Visto che a quest’ora si è tendenzialmente nel fine settimana e i post scarseggiano, due segnalazioni leggere:
Un bell’esempio di invito alla conversazione di Eio (della serie: se i comentatori sono cani desiderosi di segnare il territorio ne consegue che i post sono alberi di un infinito dedalo di viali alberati).

A proposito di commentatori e di viali…

Alcuni visitatori abituali del diario giuliomozzi si stanno arrovellando la memoria e la pazienza dietro a un simpatico quizzino “Vedi il palazzo e dimmi dov’è!” (qui e, con aiutino irrisorio, qui). Tra conversazioni godibilissime di stampo mozziano, nipoti, pulsatillate… ora hanno fatto capolino (risolto, era Dario Voltolini) anche i quizzini fotografici. Mi chiedo come faccia il Mozzi a seguire tutto quello che segue.
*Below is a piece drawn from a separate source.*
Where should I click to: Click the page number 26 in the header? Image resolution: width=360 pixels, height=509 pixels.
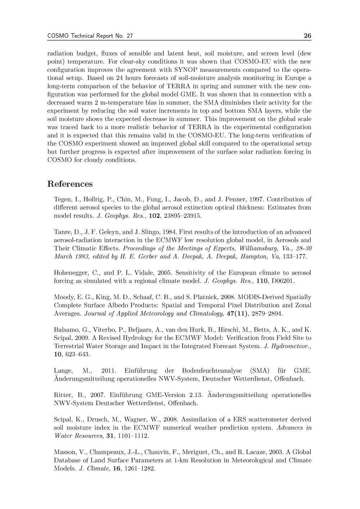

Soprattutto mi chiedo perché ho investito tempo in ricerche inutili, comunque di svago, per cercare di svelare questi arcani (ih ih ih).

gattostanco @ 16:31 - Commenti (2)

11 dicembre 2006

Vibrisse librarie 4

Rilancio una segnalazione (come fonte cito a caso tra le tante quella di Genna).

Domani 12 dicembre, alle ore 18, a Milano presso la Libreria Feltrinelli di via Manzoni, saranno presentati i primi due titoli pubblicati in rete dall’agenzia editoriale ideata da Giulio Mozzi (curatore di Vibrisse).

Si tratta del poderoso romanzo "L’organigramma" di Andrea Comotti ambientato attorno alla strage di Piazza Fontana (domani ricorre l’anniversario) e dell’acuto saggio "Una tragedia negata" di Demetrio Paolin inteso a mostrare come la narrativa italiana racconta il terrorismo.

I due libri sono liberamente scaricabili in rete (in formato pdf).

gattostanco @ 15:36 - Commenti (0)

2 novembre 2006

Minipost: Vibrisse anfibie

Nel tira e molla classico dell’universo letterario, con tanto di post volatilizzati, ecco una voce ufficiosa, ma certamente informata:
Qui (all’interno della guida SuperEva riguardante la scrittura creativa a cura di Annamaria Manna).
Date, luoghi, nomi e -naturalmente- titoli.
Wow.

gattostanco @ 18:39 - Commenti (0)

19 settembre 2006

Vibrisse librarie 3

Ora mi ritrovo a pensare, probabilmente, di lasciare il progetto al rientro dell’incolpevole Giulio dalla Cina.
Nel blog non desidero affrontare in alcuna maniera le immaginabili ragioni che mi spingono ora, in qualità di lettore qualsiasi, a questo ripensamento dopo le numerose settimane di petulante partecipazione attiva (cancellerò ogni commento diretto al riguardo).
Voglio solo esprimere in questo post a quasi tutte le persone coinvolte i miei migliori auguri di pronto e duraturo successo.

È un momento un po’ così, ma potenzialmente positivo. Il gatto è ancora malatino, è vero, ma mia suocera forse non dovrà subire un nuovo intervento. E soprattutto, e mi fa ben sperare, la mia adorata gattoconsorte si è fatta la tinta nuova e questo, lo assicuro al visitatore occasionale, significa una buona cosa dopo il periodo di crisi vissuto da lei ultimamente.
Mi prendo una pausa di qualche giorno per riordinare le idee e spolverare un po’ di cose e riassestarmi (e prendermi cura del mio gatto).

Magari venerdì andrò a ascoltare Pinketts a Tortona invitato da Marco

gattostanco @ 12:10 - Commenti (4)

1 agosto 2006

Vibrisse librarie 2

E così anch’io sono stato accolto in qualità di “lettore”, malgrado il post precedente, all’interno di Vibrisselibri.

Altri link blogosferici dopo quelli già proposti nei giorni scorsi:

letturalenta, scrive: “ha una redazione, un ufficio stampa e un comitato di lettura, questÂ’ultimo addirittura dotato di un decone, vertice di una gerarchia dal sapore vagamente esoterico

Xhara, scrive: “P – signorina che c’è? Cosa dice?
X – non c’è tempo, non c’è tempo, non c’è tempo.

Demetrio, scrive: “Tra i vari protagonisti di questa avventura ci sono anche io. E cosa fai tu?, vi chiederete.

Giocatore, scrive: “L’impresa è da segnalare, da incoraggiare, da biasimare, da scoraggiare; ad opera d’un manipolo d’ardimentosi, tra i quali un caro amico mio

Marco Candida, scrive: “E’ droga allo stato puro, c’è da non crederci! Mi devo calmare. Sì, mi devo calmare.